The Salander films are all crowd-pleasers, with the Asperger's-spectrum heroine in this installment playing mostly by The Man's rules as noble public servants help her by rooting out the evil that government bureaus and consultants and patsies do. You can tell she's a Rebel because she wears a mohawk to trial, which would seem to be unhelpful to her case, but the suggestion here as with the other films is that we should be against the kind of condescension that retitles the novels and films in this language and this language only as The Girl..., except in the case of the second novel, wherein the Girl Who was actually a girl when playing with fire. I liked it a lot, as I did the second film also more than the first, just because the first seemed a bit more outlandish...the conspiracy that causally abuses Salander throughout the works is at least somewhat better delineated in the latter two films, both made for TV apparently rather than for cinematic distribution, as was the first.

Love and Other Drugs is also related to television, one could say, as the kind of subject matter that writer-director Ed Zwick loves to deal with in television series, ranging from thirtysomething through My So-Called Life, Relativity and, my favorite, Once and Again to the slightly disappointing web-series, later briefly televised, quarterlife.
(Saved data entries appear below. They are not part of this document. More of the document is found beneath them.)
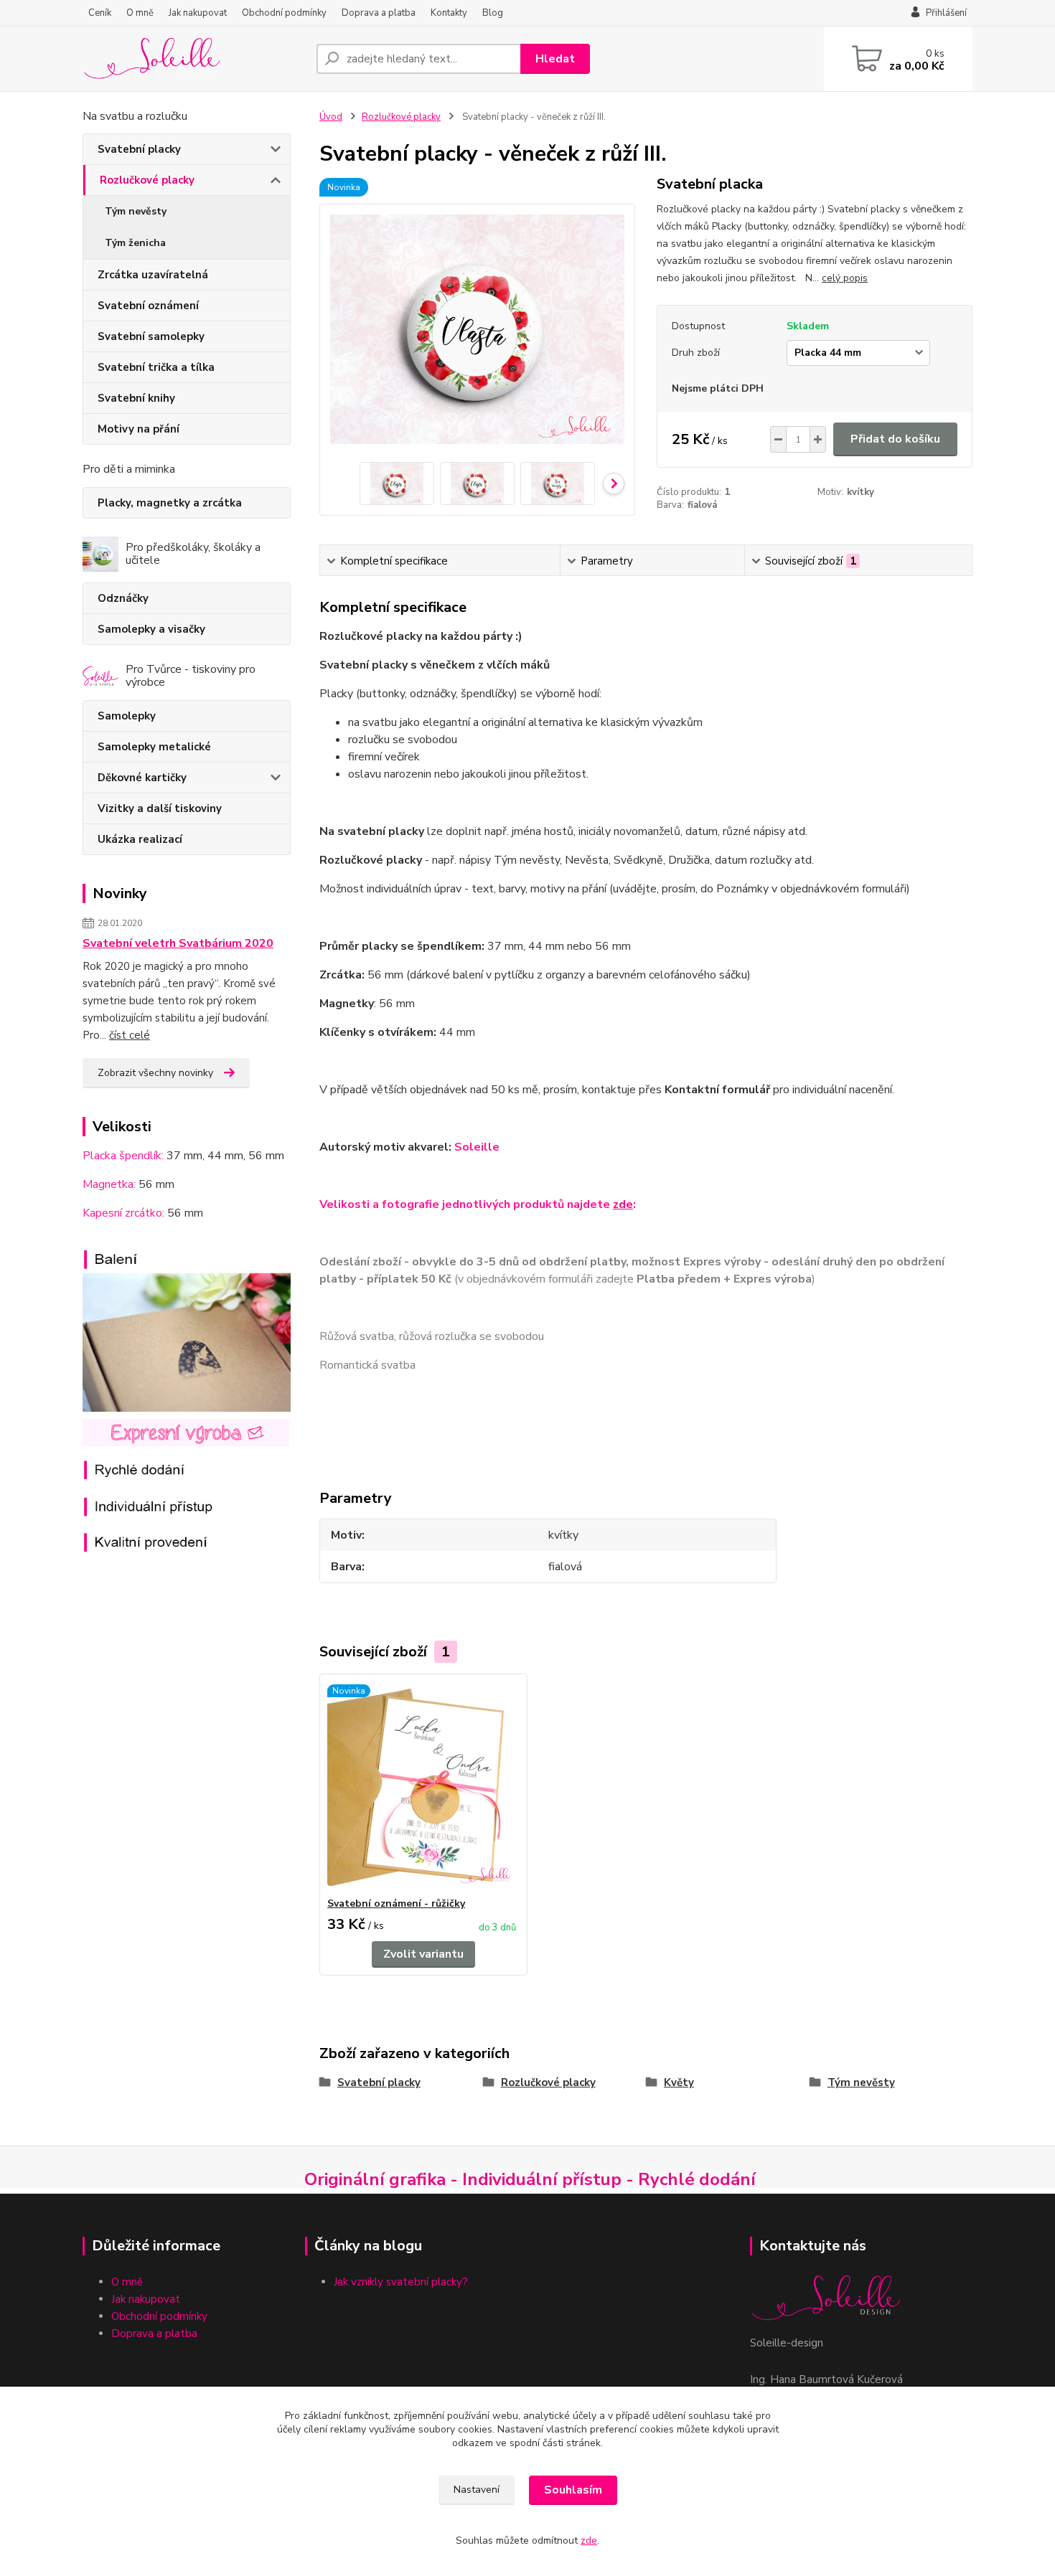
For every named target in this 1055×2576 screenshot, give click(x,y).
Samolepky (127, 716)
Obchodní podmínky (284, 12)
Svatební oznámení (148, 305)
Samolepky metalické (154, 747)
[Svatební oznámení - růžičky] (423, 1785)
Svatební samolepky (151, 336)
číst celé (129, 1035)
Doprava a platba (379, 12)
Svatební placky (139, 149)
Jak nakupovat (198, 12)
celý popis (845, 278)
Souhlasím (573, 2490)
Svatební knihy (136, 398)
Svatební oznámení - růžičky (396, 1903)
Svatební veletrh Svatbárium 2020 (178, 943)
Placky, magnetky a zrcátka (170, 503)
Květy (679, 2082)
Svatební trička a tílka (156, 367)
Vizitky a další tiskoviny (160, 808)
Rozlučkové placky (147, 180)
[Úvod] (194, 59)
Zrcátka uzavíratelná (153, 275)
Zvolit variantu (423, 1954)
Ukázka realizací (140, 839)
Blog (492, 12)
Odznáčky (123, 598)
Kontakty (449, 12)
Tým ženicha (135, 243)
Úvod (330, 116)
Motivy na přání (138, 429)
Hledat (555, 59)
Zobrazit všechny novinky (155, 1073)
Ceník (99, 12)
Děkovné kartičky (142, 777)
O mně (140, 12)
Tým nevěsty (136, 211)
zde (623, 1204)
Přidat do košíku (895, 439)
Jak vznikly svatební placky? (402, 2282)
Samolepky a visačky (151, 629)
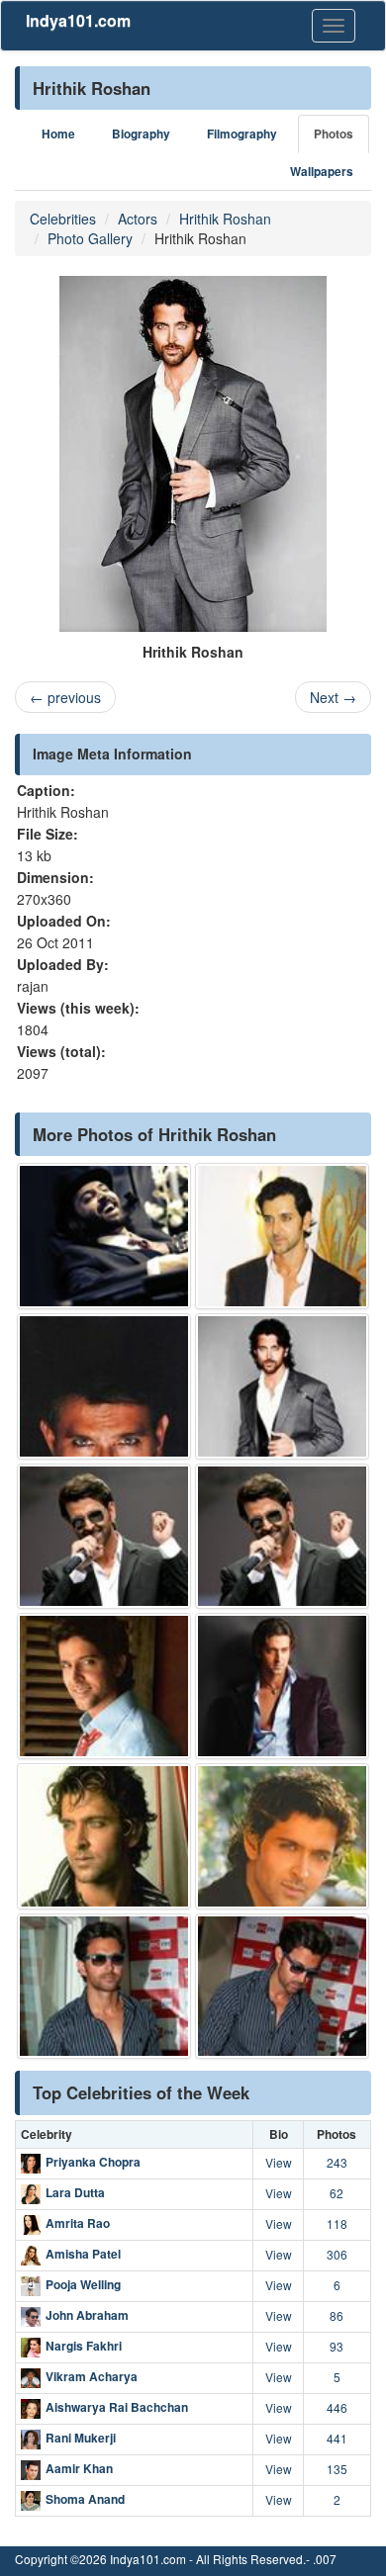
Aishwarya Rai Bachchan (117, 2407)
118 (337, 2223)
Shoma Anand (85, 2499)
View (278, 2162)
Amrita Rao (78, 2223)
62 (336, 2192)
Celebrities (63, 218)
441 (337, 2438)
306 (337, 2254)
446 (337, 2407)
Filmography (242, 134)
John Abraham (87, 2315)
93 (336, 2346)
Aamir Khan (79, 2468)
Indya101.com (78, 20)
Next (333, 697)
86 (336, 2315)
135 (337, 2468)
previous (65, 697)
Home (58, 134)
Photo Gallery (90, 238)
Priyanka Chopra (93, 2162)
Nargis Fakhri (84, 2345)
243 (337, 2162)
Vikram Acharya (92, 2376)
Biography (141, 134)
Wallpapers (321, 171)
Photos (333, 134)
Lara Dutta (75, 2192)
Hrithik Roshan (225, 218)
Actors (137, 218)
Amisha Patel (83, 2254)
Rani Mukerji (81, 2437)
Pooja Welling (83, 2284)
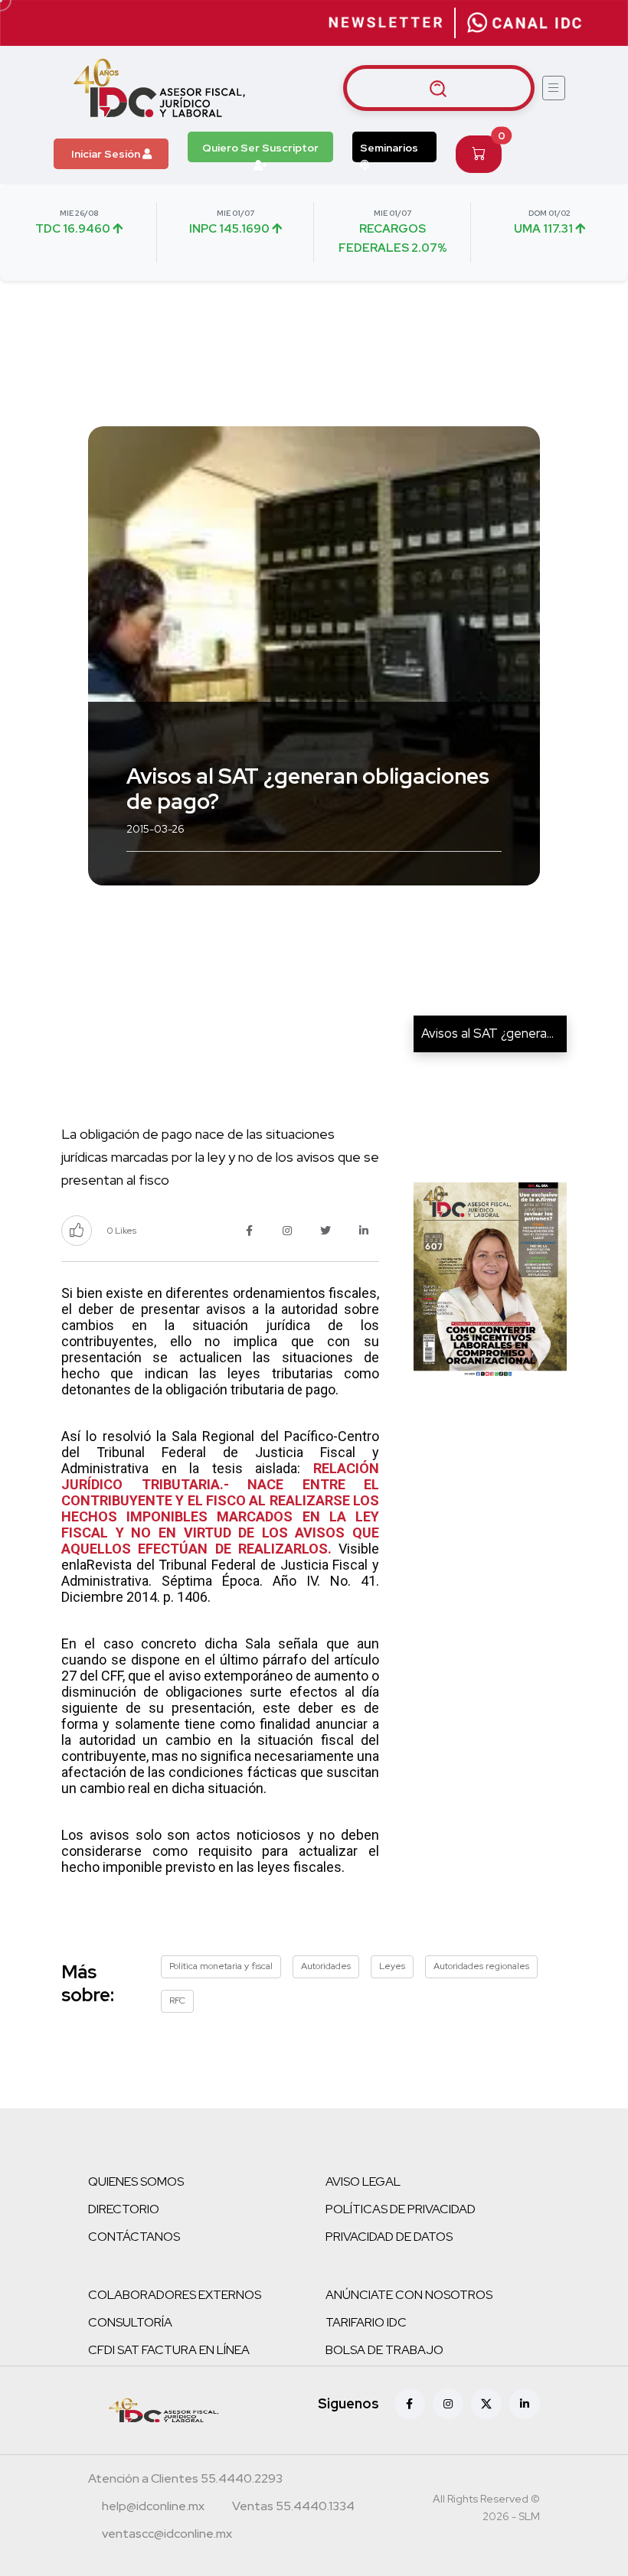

A pilot for CBS, A Marriage, was shot and declined without being shown, so far. So, instead of the kind of historical drama that Zwick has been doing for cinematic release, such as Glory and Blood Diamond, Zwick somewhat splits the difference with a romantic drama with comic bits (some perhaps broader than they need to be) and some serious subtexts involving caring for people with degenerative diseases, and the responsibilities of the "ethical" drug industry and how they are avoided (the film is loosely based on the memoirs of a pharma rep in the last years of their utter cowboy phase, ten to fifteen years ago...considerably if not sufficiently fenced in these days). Good performances, including from Judy Greer and the other smaller-role supporting players, including one of the last or perhaps the last performance by Jill Clayburgh. There are a few threads left dangling (not least in that a drug rep might well be able to provide discounted prescriptions for low-income patients), and I'm not sure whether I think it was deft to leave it vague as whether Anne Hathaway's character was a trust-fund baby or not...somewhat improbable that she can live the life she does without a financial cushion.

Black Swan is the least successful of the three, while probably the most ambitious. However, it doesn't help that there isn't a non-stereotyped character in the film, despite those characters being fleshed out by good performances by Natalie Portman, Mila Kunis, Barbara Hershey and Winona Ryder among others. But, quite aside from the Fragile Diva, the Good-Sporty Potential Best Friend (and Manic Pixie Girlfriend, Free-Spirit Division), the Stage Mother, and The Bitter Dumped Star, the film as a whole will remind you, or at least it does me, of better films...not solely The Red Shoes, but also Repulsion, Persona, and a bit of the latter-day kind of horror of perception films such as Donnie Darko. Or, to some extent, Aronofsky's previous films...listening to Natalie Hershlag being interviewed about Aronofsky's attempts to create a Method rivalry between Kunis and herself did little further respect his intellect or professionalism. When the script features such Cleverness as the Svengali choreographer of the ballet troupe telling the fragile, overly-controlled, severely in need of apron-string-cutting protagonist that There will be no boundaries between them...ho, ho, So Telling! But it's well-shot, and as I mentioned, well-acted (even if, as actor Marcia Wallace notes on Jackie Kashian's podcast, "Portman" wanders throughout the film looking consistently startled, which helps the constant potential for goofiness tip in that directiton for at least some viewers). I've been told it's a love it or hate it film...it's just a good try, on the part of the cast, by me, and not bad...not nearly as bad nor good as you might've heard or read.